• [Exercise details]: Leave out the pictures and transcribe every entry below exactly.

• [Available data]:
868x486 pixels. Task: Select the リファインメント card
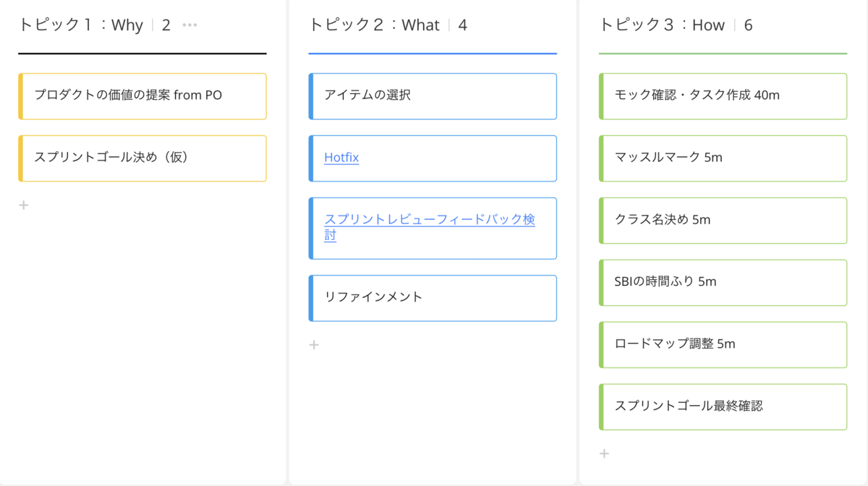[x=433, y=298]
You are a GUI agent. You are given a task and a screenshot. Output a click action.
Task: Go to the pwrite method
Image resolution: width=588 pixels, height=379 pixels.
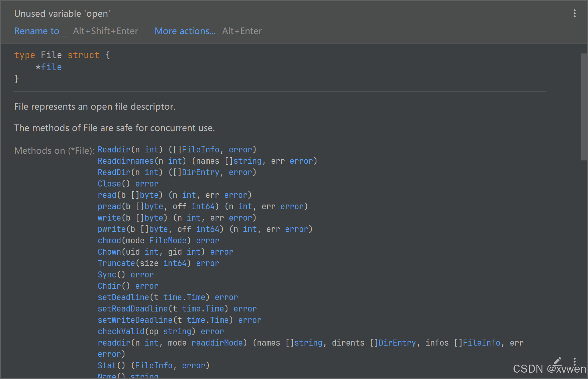(x=111, y=229)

• [Exercise response]:
868x486 pixels. Task: Select the リファインメント card
[x=433, y=298]
You are a GUI agent. You are given a task and a screenshot. Output a click action.
Task: Go to the pwrite method
Image resolution: width=588 pixels, height=379 pixels.
(x=111, y=229)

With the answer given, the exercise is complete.